Copy every one of the entries below word for word, leaving the pictures out of your answer.

• [Record set]:
__________
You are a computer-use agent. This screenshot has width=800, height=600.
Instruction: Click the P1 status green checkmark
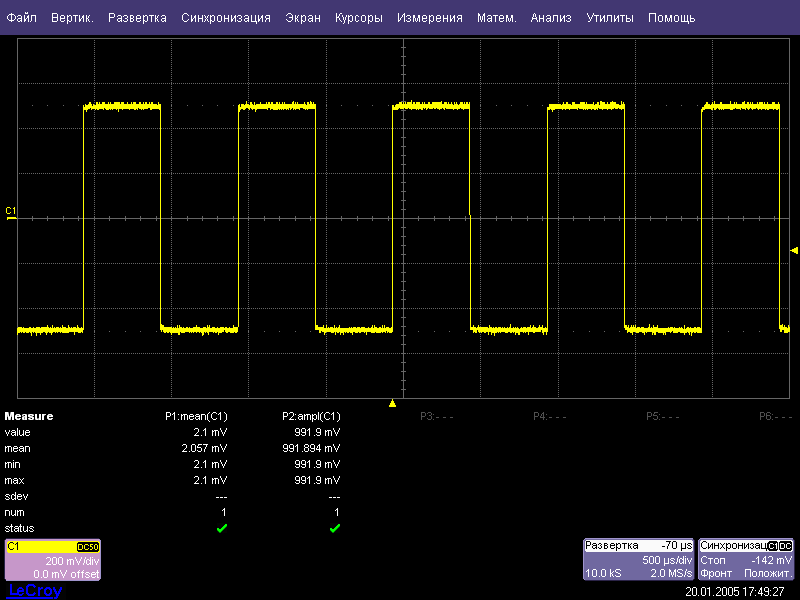(x=222, y=528)
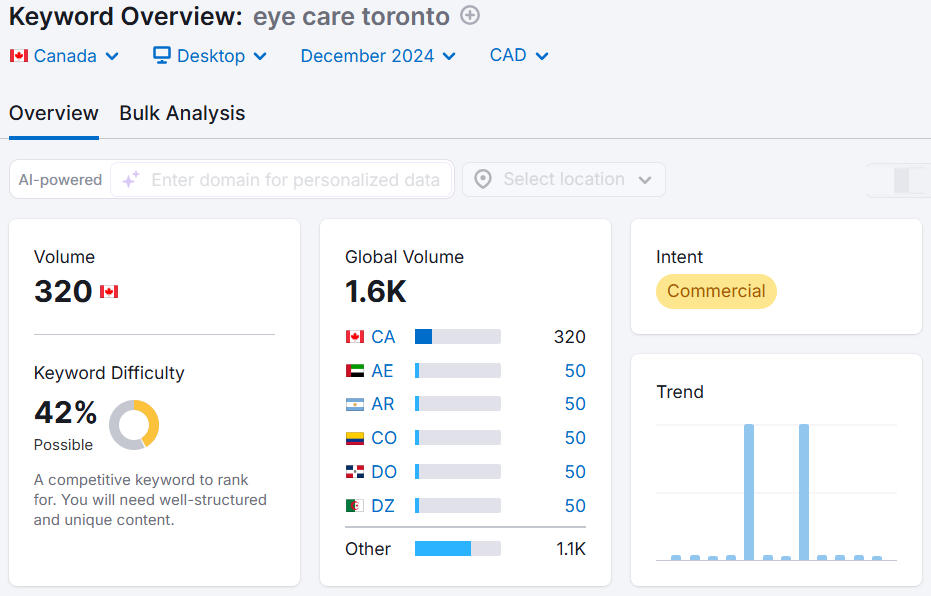The image size is (931, 596).
Task: Click the Commercial intent badge
Action: click(716, 291)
__________
• [Written response]:
You are a computer-use agent. This screenshot has width=800, height=600.
Instruction: Click the P1 status green checkmark
(x=222, y=528)
The image size is (931, 596).
Task: Click the Commercial intent badge
Action: click(716, 291)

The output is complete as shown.